Wer soll das noch erklären können, dass Gesundheitsministerin Ulla Schmidt nun doch weit reichende Änderungen an ihrer Gesundheitsreform zu Gunsten von Ärzten und Pharmaherstellern verspricht? Eben jene Jeanne d'Arc der Patienten, die nun monatelang vorgab, an sich und ihre Reform uneingeschränkt zu glauben – und regelmäßig verlauten ließ, gegen eine verbissene, egoistische Lobby-Truppe der gut organisierten Großverdiener im Gesundheitswesen vorzugehen - im Namen der Namenlosen, die sich nirgendwo organisiert haben und keinen Pressesprecher und keine teure Repräsentanz im Regierungsviertel besitzen. Im Namen aller versicherten Kassenpatienten. Wer ihr diesen heroischen Kampf noch bis zuletzt zutraute, der hat den Glauben nun verloren.

Immer wieder spürt man bei den Politikern der beiden Volksparteien dieses gewachsene gegenseitige Misstrauen, dass sich ins politische Tagesgeschäft hineinzieht und in kleinen Streitereien wohldosiert an die Öffentlichkeit gespielt wird – in dem Wahn, dass man sich sonst zu harmonisch und zu einig darstellen könnte. Und das ist, in den alten Schablonen von links gegen rechts gedacht, für die handelnden Politiker offenbar undenkbar. Sie merken bis heute nicht, dass der diffuse Wählerauftrag - wenn es den gab - eigentlich genau darum bat: Um produktive Einigung auf Zeit.
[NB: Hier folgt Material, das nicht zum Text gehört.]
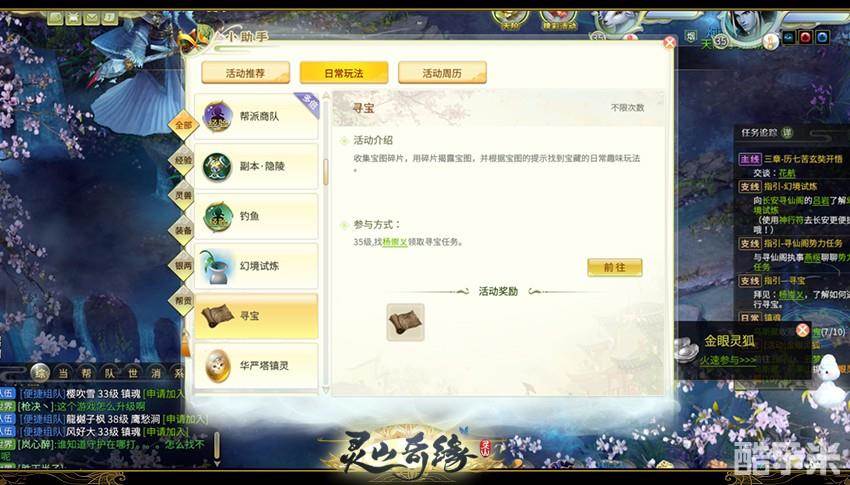Click 申请加入 for 樱吹雪's team
Screen dimensions: 850x485
pyautogui.click(x=163, y=394)
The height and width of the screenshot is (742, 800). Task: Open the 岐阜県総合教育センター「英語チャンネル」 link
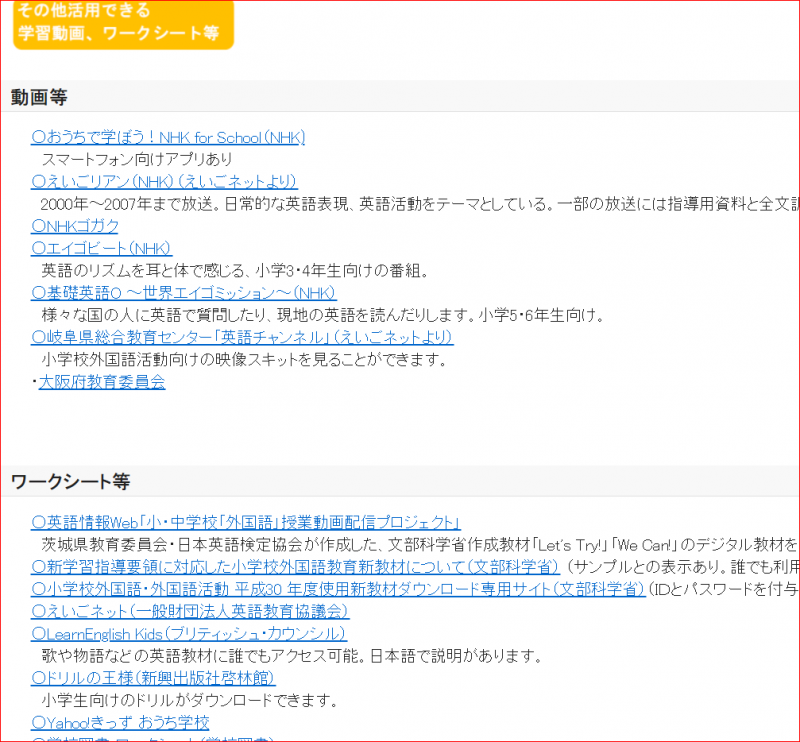tap(242, 337)
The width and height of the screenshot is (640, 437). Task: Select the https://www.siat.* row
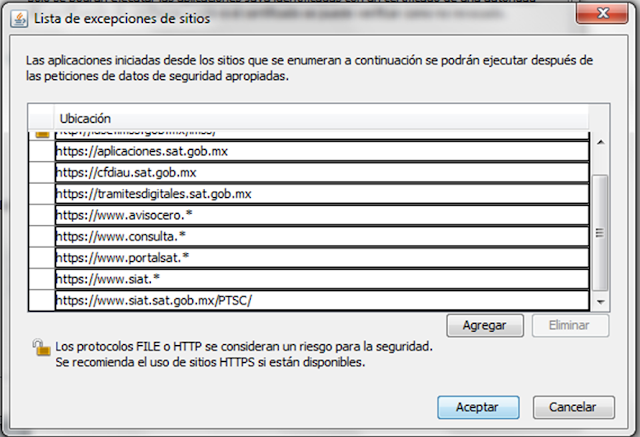[322, 279]
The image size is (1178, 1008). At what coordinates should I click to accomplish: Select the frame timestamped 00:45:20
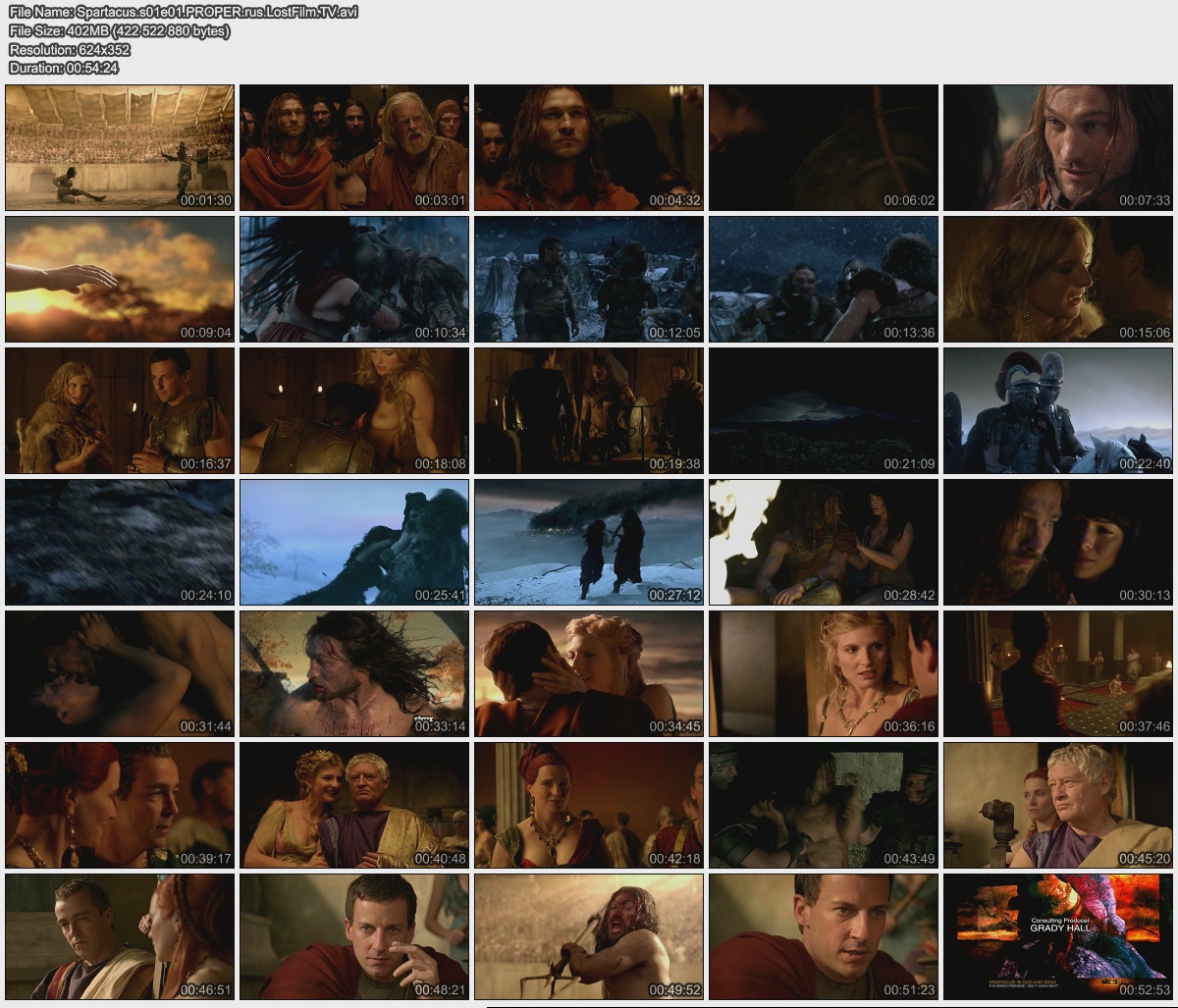pos(1058,805)
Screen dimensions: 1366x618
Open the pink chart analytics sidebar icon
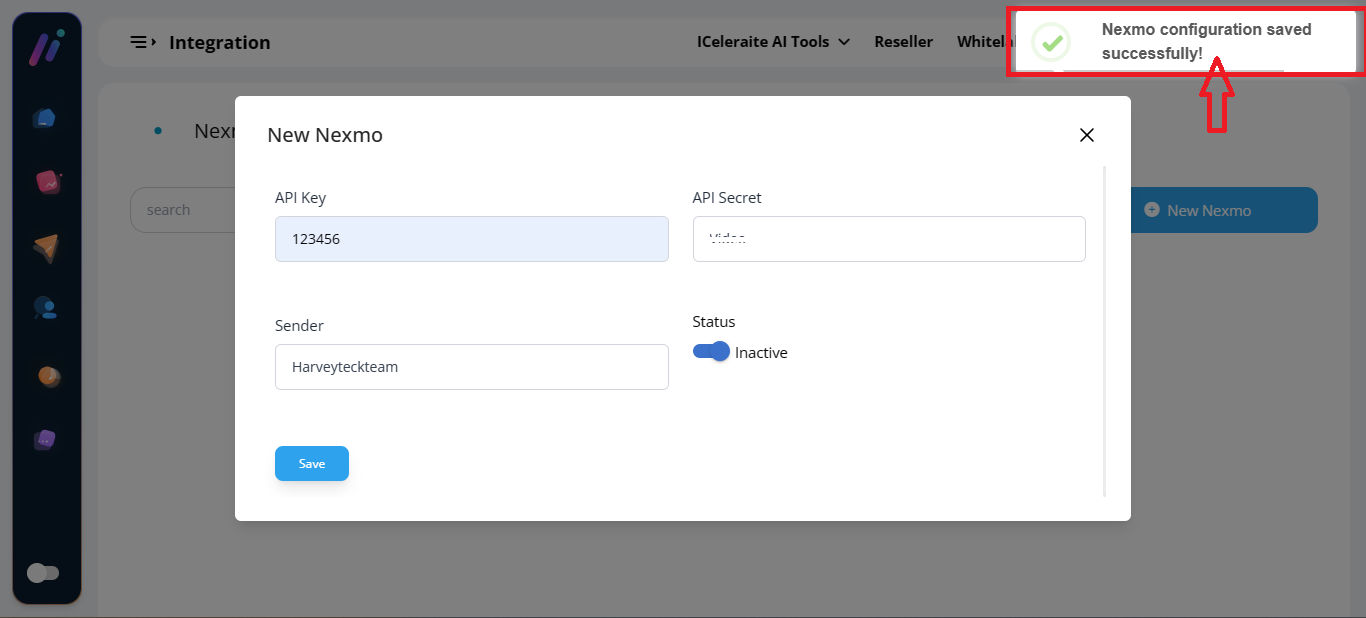(x=47, y=182)
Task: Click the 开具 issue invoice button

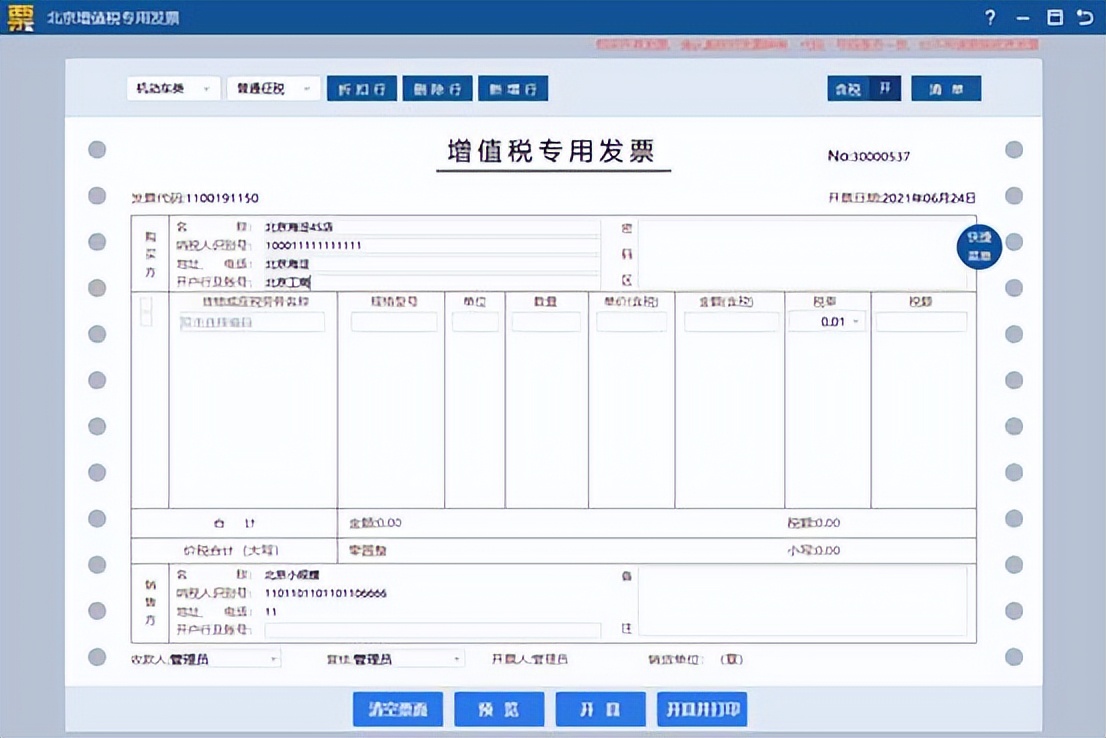Action: tap(600, 709)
Um das aktive Nutzen der immerhin vier Jahre bis zur nächsten Wahl jenseits der ewigen Polarisierung.

Es gibt sie durchaus - die Politiker im Kabinett und Parlament, die nicht nur schwarz oder rot sehen können, sondern miteinander reden. Und doch ist dieses Projekt so schief gegangen, wie es nur schief gehen konnte. Die Parteien erfüllen jedes Klischee. Es wundert daher nicht, dass die Hälfte der Bürger mit der politischen Praxis hierzulande höchst unzufrieden ist. Wer kann eine solche Politik noch verteidigen, die es nicht einmal schafft, eine Gesundheitsreform wenigstens so zu beginnen, dass ihre Beschlüsse über die nächste Bundestagswahl hinaus tragen?

Bundespräsident Köhler hat diesen Eindruck noch einmal verstärkt, indem er in kürzester Zeit zwei Gesetzen die Unterschrift verweigerte. Die Bürger fühlen sich bestätigt in ihrem Eindruck, dass in der Koalition handwerklich unsauber gearbeitet wird. Das ist fatal. Man kann über die Motive des Bundespräsidenten nur spekulieren. Jedenfalls trägt er zunächst einmal zur wachsenden Ablehnung der politischen Klasse bei.

Und dies kann keiner wollen. Denn aus der Abwendung von Politik auf Seiten der Menschen folgt nur noch mehr Misstrauen, Trotz, Häme und Protestwahl an den extremen Rändern oder im Akt des Nichtwählens. Die Bundespolitik hat noch nicht begriffen, wie dramatisch das ist. Angela Merkels spricht gelegentlich davon, doch es folgt wenig aus ihrer verbalen Aufgeschlossenheit für das Problem.

Die Kanzlerin könnte einiges tun. Das erwarten die Leute. Und zwar zu recht. Eine Bildungsoffensive in großem Ausmaß, ebenso wie Tempo in qualitativ hochwertiger Kinderbetreuung. Und eine gar nicht mehr so junge, pragmatisch denkende Generation zweifelt deswegen die Zukunftstauglichkeit des Föderalismus zu recht an – hier fehlt auch die Initiative des Bundespräsidenten, der dazu schon längst eine Kommission hätte gründen können. All diese drängenden Themen finden in der Bundespolitik keine Entsprechung.

Eines ist klar: Im nächsten Wahlkampf wird es für die Parteien nicht mehr ausreichen, die richtigen Fragen zu stellen, sondern Antworten zu bieten.


Corinna Emundts, geb. 1970, schreibt für die Hamburger Wochenzeitung "Die Zeit" online Kolumnen aus Berlin. Die Politikjournalistin (Theodor-Wolff-Preisträgerin 1995), hat auch für die "Süddeutsche Zeitung", die "Frankfurter Rundschau", "Die Woche" und andere Blätter gearbeitet.